Jose Reyes congratulates David Wright after his solo homerun in the fourth inning. Photo: Connors AP

I thought I would take today to talk about one of the few things that I care about more than politics (those things are religion, my family, food and), baseball. Specifically let me talk today about the New York Mets. The Mets greatest talent is not playing baseball but breaking my heart. Like a girlfriend who can't be faithful the Mets have found ways year after year to raise my hopes to their zenith and then with one fell cheating swoop, snatch my dreams away with a fateful slap. Last year it was a historic 7 1/2 game collapse over the last 17 games. The year before we lost to a punchless and weak St. Louis Cardinal team in what should have been "our year". In 2000 we were overmatched and under-talented. After 1986 our players decided that snorting coke, partying, and not playing good baseball was better than winning games. It's definitely a hard-knock life...but I have a plan. Omar Minaya if you are reading this ... make sure that you give me credit for the retooling (not rebuilding) plan.
Step 1: It begins with drafting strong, and keeping our picks. Take the best players available and don't worry that the Commissioner's office wants to put a cap on signing bonuses.
Step 2: We have great building blocks to be a contender for the next ten years. David Wright at 3rd, Jose Reyes at SS, Carlos Beltran at CF, Johan Santana, John Maine, and Oliver Perez at SP. Most teams would kill for this core of talent. Keep them all and build upon them, make smart decisions on the free agent market...but fill the gaps with young players from the farm system (from step 1). Don't take the bait and sign high priced old Free Agents...
Step 3: Right this minute (meaning do it right now)... trade Delgado for some young players, trade Luis Castillo for some young players, trade El Duque for some young players, do NOT resign Pedro Martinez...trade Angel Pagan (or send him to the Minors he is Not a major leaguer)...trade either Marlon Anderson or Damion Easley, we don't need two players who do the exact same things. The most important part he is restocking the farm, even if most of the returns are B prospects and not A prospects.
Step 4: Stay positive, step 3 is not giving up on this year.
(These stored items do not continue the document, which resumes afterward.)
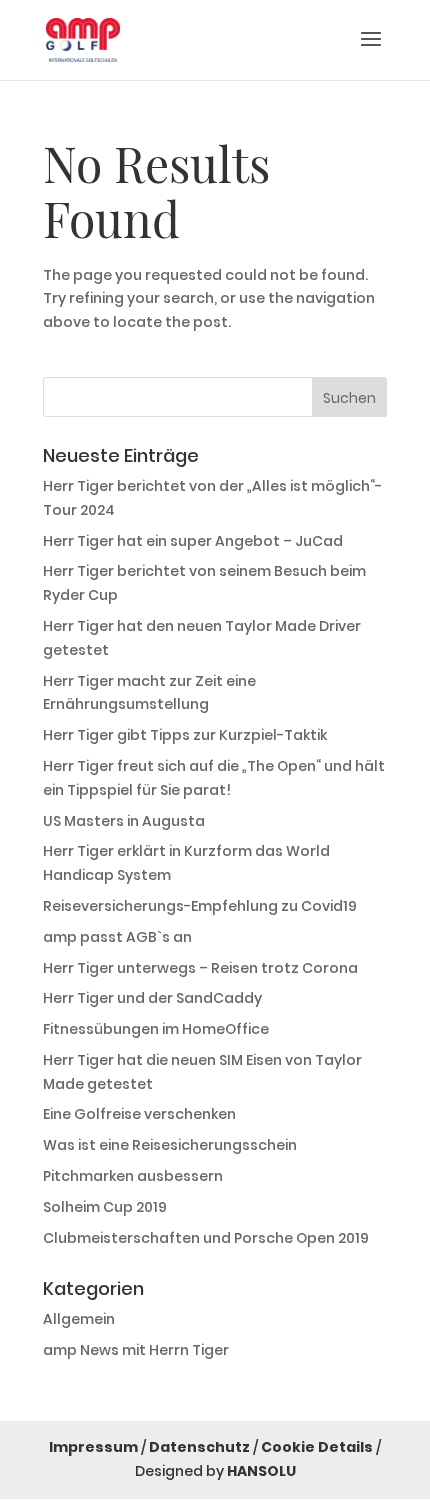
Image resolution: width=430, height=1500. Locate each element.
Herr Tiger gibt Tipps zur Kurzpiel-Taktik (185, 735)
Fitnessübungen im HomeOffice (156, 1029)
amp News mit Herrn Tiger (136, 1350)
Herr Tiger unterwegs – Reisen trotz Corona (200, 968)
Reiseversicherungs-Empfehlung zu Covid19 (200, 906)
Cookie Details (317, 1447)
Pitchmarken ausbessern (133, 1176)
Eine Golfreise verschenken (139, 1114)
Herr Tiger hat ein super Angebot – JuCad (193, 541)
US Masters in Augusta (124, 821)
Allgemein (79, 1319)
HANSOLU (261, 1471)
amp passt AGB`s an (117, 937)
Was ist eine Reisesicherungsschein (170, 1145)
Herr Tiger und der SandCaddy (152, 998)
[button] (371, 52)
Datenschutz (199, 1447)
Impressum (93, 1447)
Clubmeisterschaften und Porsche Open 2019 (206, 1238)
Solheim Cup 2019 (105, 1207)
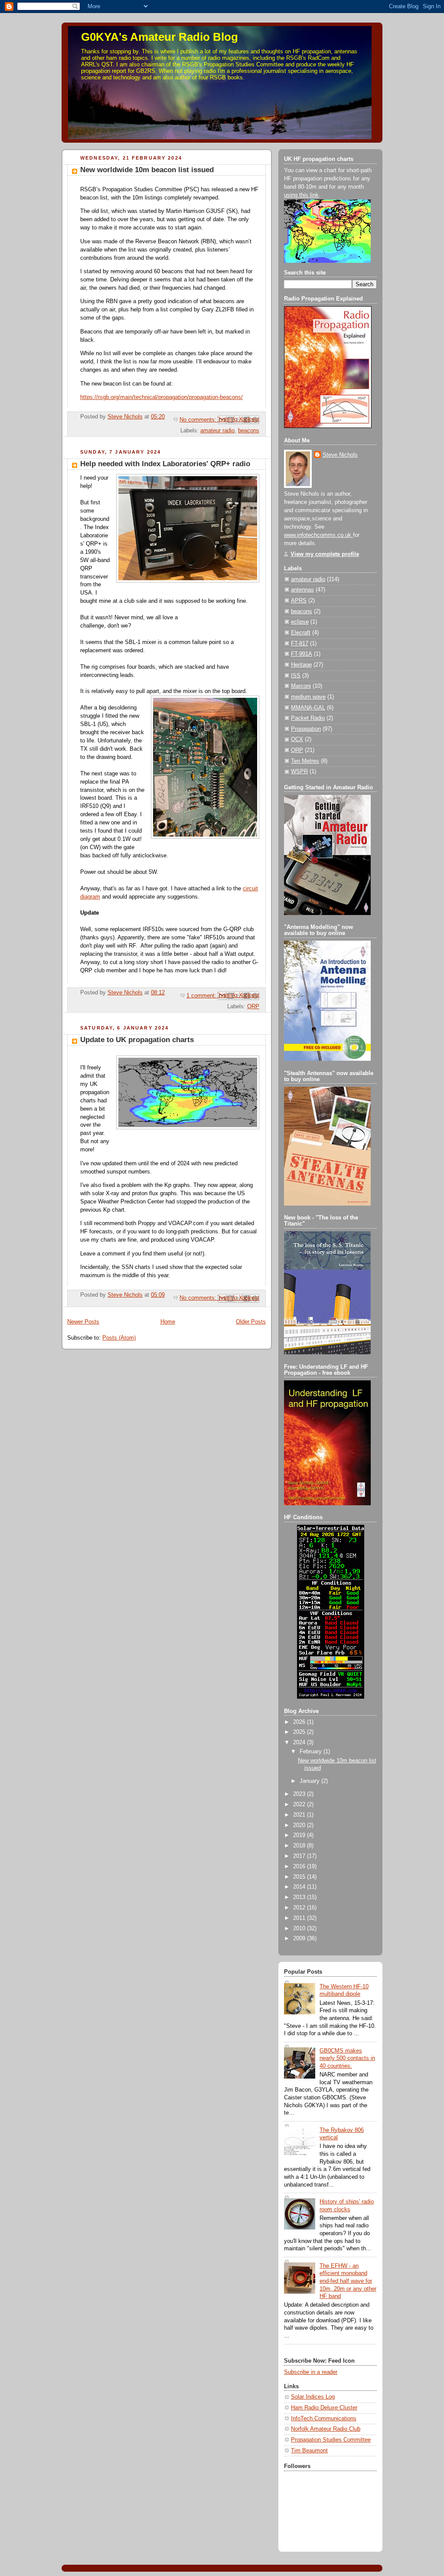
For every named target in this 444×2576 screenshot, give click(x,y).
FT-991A (301, 654)
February (311, 1752)
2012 (300, 1908)
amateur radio (217, 431)
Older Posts (251, 1322)
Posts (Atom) (119, 1338)
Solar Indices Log (313, 2397)
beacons (248, 431)
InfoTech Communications (323, 2419)
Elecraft (300, 633)
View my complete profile (325, 554)
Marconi (301, 686)
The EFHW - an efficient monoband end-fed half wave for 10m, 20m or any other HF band (348, 2281)
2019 (300, 1835)
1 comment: (202, 996)
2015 (300, 1877)
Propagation (306, 729)
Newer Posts (83, 1322)
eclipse (300, 622)
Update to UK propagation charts (137, 1040)
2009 (300, 1938)
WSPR (299, 771)
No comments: (199, 420)
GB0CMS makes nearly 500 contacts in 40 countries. (347, 2058)
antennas (302, 590)
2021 (300, 1815)
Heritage (301, 665)
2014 (300, 1887)
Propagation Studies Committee (331, 2440)
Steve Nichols (340, 455)
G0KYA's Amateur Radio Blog (159, 36)
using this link (301, 195)
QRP (253, 1007)
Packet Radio (308, 718)
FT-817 (299, 644)
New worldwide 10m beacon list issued (147, 170)
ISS (295, 676)
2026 (300, 1722)
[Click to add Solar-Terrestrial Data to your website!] (330, 1697)
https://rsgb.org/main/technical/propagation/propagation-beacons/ (161, 397)
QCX (297, 739)
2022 (300, 1804)
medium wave (308, 697)
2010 (300, 1928)
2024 (300, 1742)
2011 (300, 1918)
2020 (300, 1825)
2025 (300, 1732)
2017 (300, 1856)
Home (167, 1322)
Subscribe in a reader (310, 2372)
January (310, 1781)
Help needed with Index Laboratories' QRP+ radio (165, 464)
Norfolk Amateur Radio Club (325, 2429)
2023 (300, 1794)
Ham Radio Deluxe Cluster (324, 2408)
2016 (300, 1866)
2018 (300, 1846)
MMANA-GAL (308, 708)
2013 (300, 1897)
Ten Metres (305, 761)
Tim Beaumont (309, 2451)
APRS (299, 601)
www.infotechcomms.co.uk (318, 535)
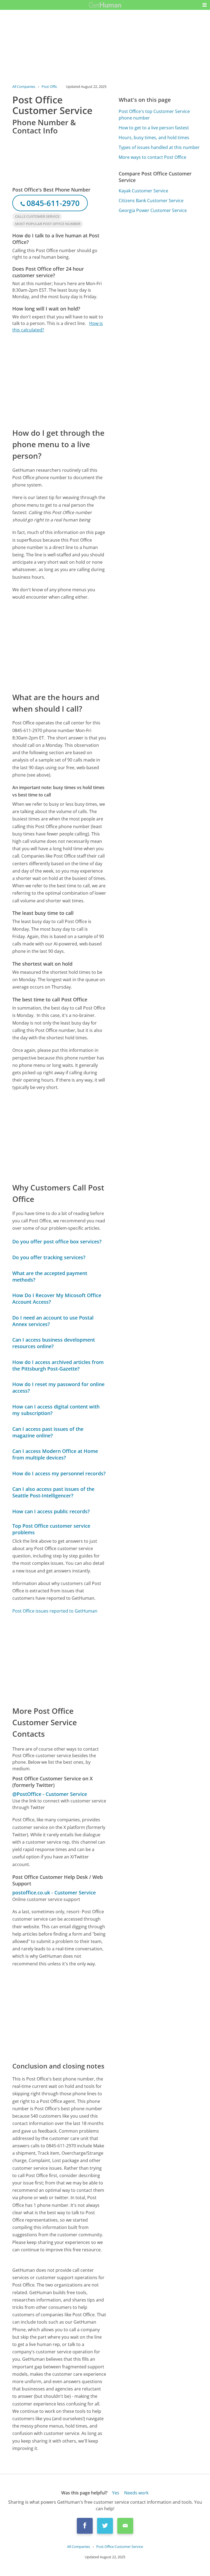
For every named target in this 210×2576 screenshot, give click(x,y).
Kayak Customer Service (143, 191)
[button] (204, 5)
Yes (115, 2493)
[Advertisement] (59, 380)
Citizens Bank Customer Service (151, 201)
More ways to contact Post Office (152, 157)
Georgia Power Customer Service (153, 210)
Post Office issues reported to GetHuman (54, 1611)
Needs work (136, 2493)
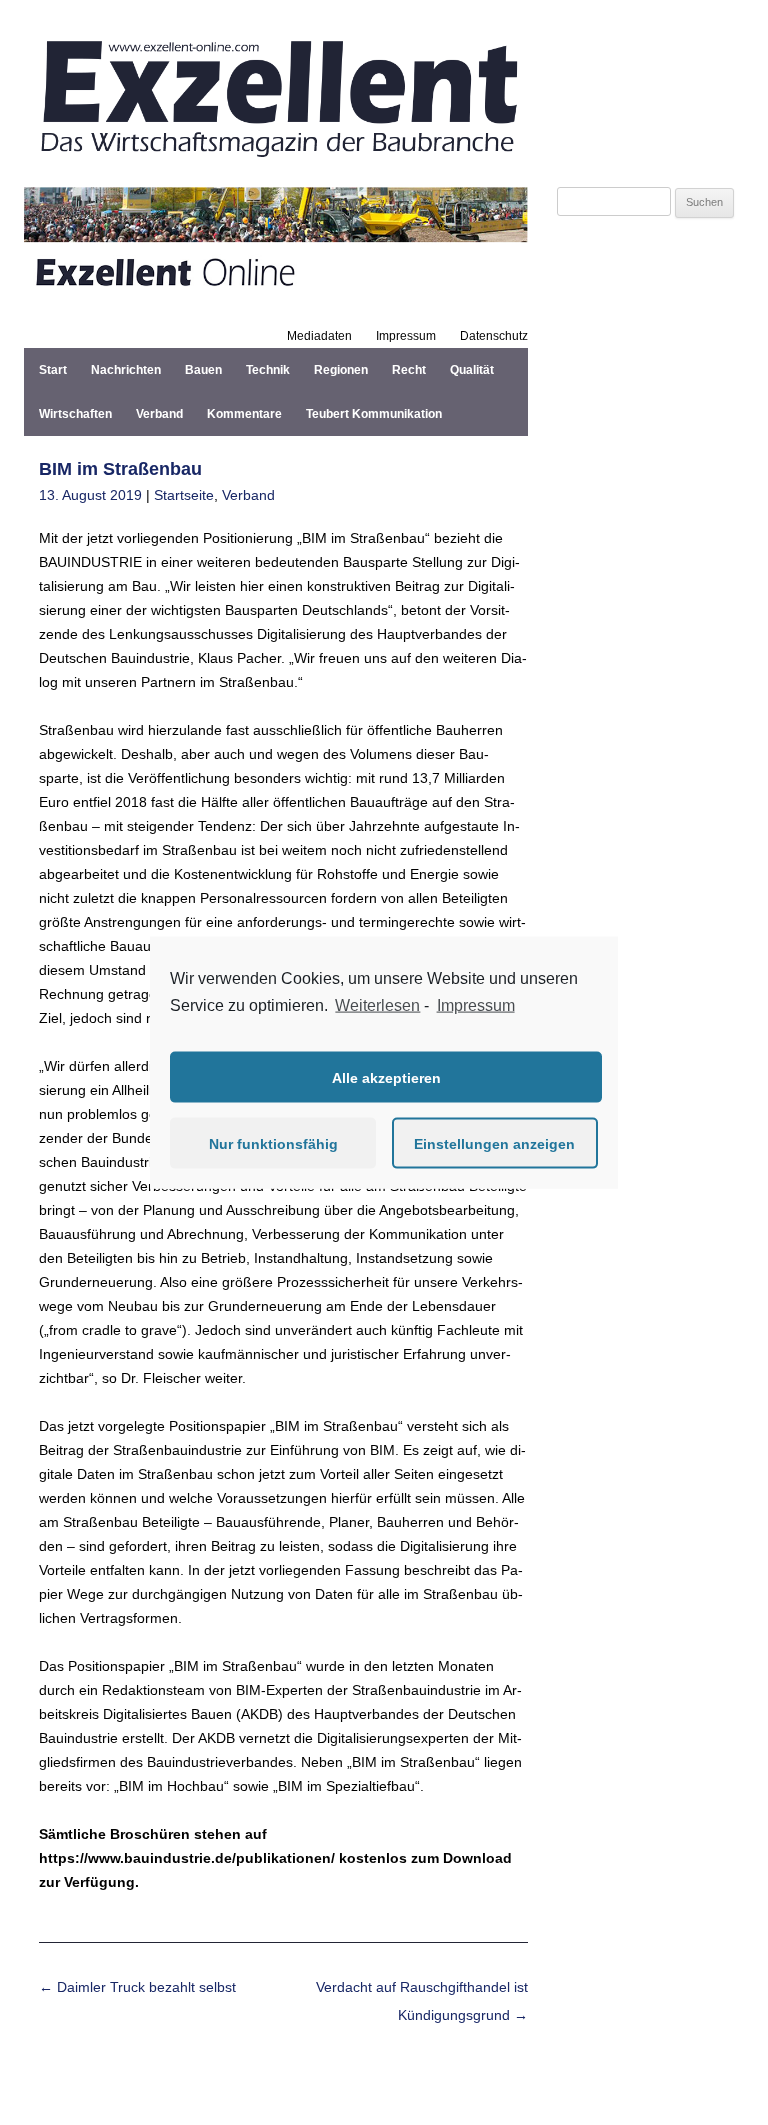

We can still contend even if we trade everyone I mentioned in step 3. Our rotation is good, our bullpen is solid, and our offense will still be one of the best in the National League.

Here are a couple of links to two very good sportswriters. Rob Neyer is a frequent contributor to ESPN and an acolyte of the venerable Bill James. Keith Law is a brilliant Harvard grad who has served as a special assistant to the GM for the Blue Jays and is currently Director of Scouting for Scouts Inc. His website is not specifically about baseball but about Keith's interests in general.

The video is a Nintendo Recap of the Mets win in '86 WS game 6 against Boston.

2 comments:

Pickedit said...

Isn't it a little sad that the Mets big World Series is a result of a guy letting a ball go through his legs? Isn't that kinda like winning a game because the other didn't have enough players to play?

the Rambler said...

Not at all. The Red Sox were favored and lost 4 of 7 games. Just like in any sport..."them's the breaks"!